Neglecting responsibilities in order to gamble
It's a major reg flag when you choose to spend your time gambling, neglecting personal responsibilities and commitments such as work, education and family. Setting time limits could be helpful in this situation.
Lying about your gambling habits, or hiding them altogether
When the shame and embarrassment of excessive gambling and the loss of money leads to you keeping secrets then things have gotten out of hand. Remember, a problem shared is a problem halved.
Feeling the need to up the stakes in order to enjoy gambling
If you feel the need to bet higher stakes in order to enjoy the adrenaline rush and make the game worth playing, you should seriously consider setting deposit limits or stopping altogether as this could lead to potential debts.
Chasing losses, potentially with larger bets
Gamblers Fallacy is a cruel trap to fall into, just because you've lost nine spins in a row doesn't mean you're going to be successful on the tenth... If you're depositing more money to win back losses, or you're upping your stake to unrealistic amounts in the hopes that one big win will restore your bankroll then it's absolutely time to stop. Consider taking a break via cooling off period, temporary suspension or self exclusion.
Borrowing money or selling possessions in order to gamble more
Arguably the biggest and most obvious red flag on this list, do not bet what you cannot afford. It's as simple as that... Gambling with borrowed money will only lead to deeper debt.
Feeling anxious, irritable and depressed about your gambling habits
If your mood is influenced by gambling then something needs to change, as well as severely impacting your own mental health your behaviours can impact those closest to you. If you feel like your gambling is having a serious impact on your health then speak to someone. If you're not sure who to speak to then we'd recommend starting with the GamCare forum.
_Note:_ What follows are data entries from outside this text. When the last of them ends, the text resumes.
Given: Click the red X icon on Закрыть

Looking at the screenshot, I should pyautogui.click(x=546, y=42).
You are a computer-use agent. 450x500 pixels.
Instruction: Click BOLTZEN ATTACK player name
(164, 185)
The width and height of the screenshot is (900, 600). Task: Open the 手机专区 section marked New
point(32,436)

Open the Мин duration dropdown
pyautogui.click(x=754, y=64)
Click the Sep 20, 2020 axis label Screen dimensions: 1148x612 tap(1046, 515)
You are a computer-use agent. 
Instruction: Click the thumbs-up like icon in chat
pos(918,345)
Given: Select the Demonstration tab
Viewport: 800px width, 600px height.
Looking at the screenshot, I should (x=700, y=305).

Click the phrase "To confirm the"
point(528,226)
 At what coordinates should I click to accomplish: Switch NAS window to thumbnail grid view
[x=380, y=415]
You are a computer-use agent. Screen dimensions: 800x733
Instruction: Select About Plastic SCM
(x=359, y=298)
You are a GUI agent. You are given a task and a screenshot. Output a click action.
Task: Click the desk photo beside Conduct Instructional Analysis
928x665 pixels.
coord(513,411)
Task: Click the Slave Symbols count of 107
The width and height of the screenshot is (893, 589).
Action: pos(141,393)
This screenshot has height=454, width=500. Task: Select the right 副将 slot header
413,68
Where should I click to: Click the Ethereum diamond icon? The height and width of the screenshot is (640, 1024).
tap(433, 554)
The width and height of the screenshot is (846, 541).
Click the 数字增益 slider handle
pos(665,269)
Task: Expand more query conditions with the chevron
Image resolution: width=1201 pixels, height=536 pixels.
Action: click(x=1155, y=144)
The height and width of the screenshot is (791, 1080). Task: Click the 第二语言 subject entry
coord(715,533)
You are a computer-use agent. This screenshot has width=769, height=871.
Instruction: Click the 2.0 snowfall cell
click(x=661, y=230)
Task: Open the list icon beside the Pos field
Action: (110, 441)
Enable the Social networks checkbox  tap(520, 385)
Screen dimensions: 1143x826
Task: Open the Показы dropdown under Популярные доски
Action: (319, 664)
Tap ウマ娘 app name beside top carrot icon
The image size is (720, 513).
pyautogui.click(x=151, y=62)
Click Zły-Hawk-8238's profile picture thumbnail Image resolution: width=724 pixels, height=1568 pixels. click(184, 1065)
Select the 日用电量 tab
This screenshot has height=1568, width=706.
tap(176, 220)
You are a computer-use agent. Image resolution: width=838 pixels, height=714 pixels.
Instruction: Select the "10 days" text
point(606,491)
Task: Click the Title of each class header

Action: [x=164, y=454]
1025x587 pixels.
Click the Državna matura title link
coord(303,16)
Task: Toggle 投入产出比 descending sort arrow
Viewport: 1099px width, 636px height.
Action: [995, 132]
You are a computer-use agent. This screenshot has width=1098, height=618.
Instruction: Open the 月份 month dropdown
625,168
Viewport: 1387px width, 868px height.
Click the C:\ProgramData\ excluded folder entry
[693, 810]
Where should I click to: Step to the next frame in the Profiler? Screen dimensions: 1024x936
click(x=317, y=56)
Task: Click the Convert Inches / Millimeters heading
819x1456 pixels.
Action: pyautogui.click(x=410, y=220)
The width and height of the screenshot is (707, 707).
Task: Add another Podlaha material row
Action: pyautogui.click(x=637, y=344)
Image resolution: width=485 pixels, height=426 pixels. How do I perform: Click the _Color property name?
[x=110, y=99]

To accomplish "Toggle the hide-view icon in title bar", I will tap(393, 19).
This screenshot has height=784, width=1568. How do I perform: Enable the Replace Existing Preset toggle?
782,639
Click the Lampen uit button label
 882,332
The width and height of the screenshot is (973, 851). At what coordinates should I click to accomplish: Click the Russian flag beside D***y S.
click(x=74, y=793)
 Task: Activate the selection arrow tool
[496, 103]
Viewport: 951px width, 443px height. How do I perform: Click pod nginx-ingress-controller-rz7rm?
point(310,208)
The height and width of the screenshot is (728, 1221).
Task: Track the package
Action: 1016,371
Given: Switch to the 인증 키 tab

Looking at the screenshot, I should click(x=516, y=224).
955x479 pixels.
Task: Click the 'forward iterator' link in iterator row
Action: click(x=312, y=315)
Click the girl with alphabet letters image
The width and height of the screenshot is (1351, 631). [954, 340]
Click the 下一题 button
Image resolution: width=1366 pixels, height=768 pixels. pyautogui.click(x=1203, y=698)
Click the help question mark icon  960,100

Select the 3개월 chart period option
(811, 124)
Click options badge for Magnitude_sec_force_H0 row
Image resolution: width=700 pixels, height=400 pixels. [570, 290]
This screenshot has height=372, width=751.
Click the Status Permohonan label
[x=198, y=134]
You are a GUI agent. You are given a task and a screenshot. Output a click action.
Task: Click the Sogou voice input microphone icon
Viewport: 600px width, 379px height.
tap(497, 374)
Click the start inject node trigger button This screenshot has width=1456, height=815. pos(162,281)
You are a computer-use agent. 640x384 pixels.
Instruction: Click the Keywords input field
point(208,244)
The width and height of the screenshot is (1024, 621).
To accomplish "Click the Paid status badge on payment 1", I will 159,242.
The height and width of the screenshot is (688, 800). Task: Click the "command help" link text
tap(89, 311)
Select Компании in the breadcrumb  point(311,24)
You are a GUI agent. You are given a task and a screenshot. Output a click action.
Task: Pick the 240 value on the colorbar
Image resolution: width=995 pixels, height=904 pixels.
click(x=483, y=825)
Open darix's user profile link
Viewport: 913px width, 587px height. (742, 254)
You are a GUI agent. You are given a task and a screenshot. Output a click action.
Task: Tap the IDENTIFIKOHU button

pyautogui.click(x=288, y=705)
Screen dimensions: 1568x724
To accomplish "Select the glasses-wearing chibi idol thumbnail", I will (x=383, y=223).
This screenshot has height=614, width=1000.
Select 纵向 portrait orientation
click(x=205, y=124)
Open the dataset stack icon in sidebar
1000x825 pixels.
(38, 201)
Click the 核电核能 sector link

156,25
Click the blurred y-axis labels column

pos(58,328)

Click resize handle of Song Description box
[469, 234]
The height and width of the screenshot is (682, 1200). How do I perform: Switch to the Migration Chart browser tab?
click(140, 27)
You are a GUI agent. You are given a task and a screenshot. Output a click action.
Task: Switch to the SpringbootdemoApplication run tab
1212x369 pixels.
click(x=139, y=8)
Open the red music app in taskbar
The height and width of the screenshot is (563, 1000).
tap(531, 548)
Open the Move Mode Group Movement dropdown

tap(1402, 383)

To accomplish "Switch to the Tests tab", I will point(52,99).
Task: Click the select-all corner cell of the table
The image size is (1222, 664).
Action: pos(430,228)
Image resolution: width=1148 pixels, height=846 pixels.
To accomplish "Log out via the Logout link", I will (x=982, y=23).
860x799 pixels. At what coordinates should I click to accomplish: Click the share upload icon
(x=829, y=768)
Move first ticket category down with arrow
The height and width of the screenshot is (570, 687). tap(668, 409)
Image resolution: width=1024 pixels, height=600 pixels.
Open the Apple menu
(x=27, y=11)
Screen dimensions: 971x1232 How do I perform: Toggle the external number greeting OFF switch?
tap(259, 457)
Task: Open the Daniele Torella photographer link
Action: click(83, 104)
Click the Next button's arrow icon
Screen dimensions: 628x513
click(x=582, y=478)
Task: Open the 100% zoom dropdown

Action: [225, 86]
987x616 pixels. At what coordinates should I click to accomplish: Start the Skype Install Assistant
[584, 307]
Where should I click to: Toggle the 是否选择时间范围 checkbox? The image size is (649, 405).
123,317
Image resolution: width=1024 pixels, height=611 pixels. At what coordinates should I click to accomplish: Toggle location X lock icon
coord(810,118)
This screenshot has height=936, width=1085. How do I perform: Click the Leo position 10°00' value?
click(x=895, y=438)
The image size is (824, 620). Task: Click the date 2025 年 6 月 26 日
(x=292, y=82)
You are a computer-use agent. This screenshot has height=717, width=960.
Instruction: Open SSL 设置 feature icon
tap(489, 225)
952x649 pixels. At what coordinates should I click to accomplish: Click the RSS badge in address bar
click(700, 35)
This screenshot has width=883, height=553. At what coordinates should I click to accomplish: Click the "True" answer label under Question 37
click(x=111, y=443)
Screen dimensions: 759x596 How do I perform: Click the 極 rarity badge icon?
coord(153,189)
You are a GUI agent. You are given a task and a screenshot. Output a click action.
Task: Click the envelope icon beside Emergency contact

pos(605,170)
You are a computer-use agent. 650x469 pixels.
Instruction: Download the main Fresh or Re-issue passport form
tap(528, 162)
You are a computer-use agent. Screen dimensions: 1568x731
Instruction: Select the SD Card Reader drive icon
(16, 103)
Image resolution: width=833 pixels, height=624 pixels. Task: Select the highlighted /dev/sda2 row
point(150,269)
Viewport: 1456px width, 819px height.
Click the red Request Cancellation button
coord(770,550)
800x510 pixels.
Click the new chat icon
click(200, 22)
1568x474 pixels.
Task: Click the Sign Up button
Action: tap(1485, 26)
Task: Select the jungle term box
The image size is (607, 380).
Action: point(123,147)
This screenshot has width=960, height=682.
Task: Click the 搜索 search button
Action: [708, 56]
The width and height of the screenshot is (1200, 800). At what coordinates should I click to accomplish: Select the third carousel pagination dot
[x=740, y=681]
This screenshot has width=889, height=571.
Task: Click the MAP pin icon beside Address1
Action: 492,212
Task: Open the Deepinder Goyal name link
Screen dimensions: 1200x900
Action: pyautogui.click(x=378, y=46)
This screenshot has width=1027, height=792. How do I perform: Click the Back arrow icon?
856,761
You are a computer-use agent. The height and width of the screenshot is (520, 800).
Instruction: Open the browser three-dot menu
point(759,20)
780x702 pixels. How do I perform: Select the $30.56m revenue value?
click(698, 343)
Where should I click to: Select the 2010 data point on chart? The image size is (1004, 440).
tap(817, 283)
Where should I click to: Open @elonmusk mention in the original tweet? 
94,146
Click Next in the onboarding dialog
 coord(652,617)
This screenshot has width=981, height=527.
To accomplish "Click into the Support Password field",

Signs someone you know may struggle with a gambling addiction
Gambling related behaviours are usually hidden by those suffering, with them often going to great lengths to keep it to themselves. Below are three signs to look out for that someone you know may be struggling with their own gambling addiction.
Signs can often be placed into three categories: Time, financial and behavioural.
They are secretive and spending more time alone
If someone you know has suddenly become more withdrawn and secretive about unexplained absences, or takes unusually long to carry out basic tasks they may well spending that time gambling.
They are always struggling for money
If they're always struggling for money, or are looking for new ways to make money quickly, even after being paid this may indicate they're struggling with a gambling addiction.
There are noticeable changes in their personality
If you're noticing dramatic changes in personality it may well be that they're dealing with the stresses and worries associated with gambling addiction and financial woes.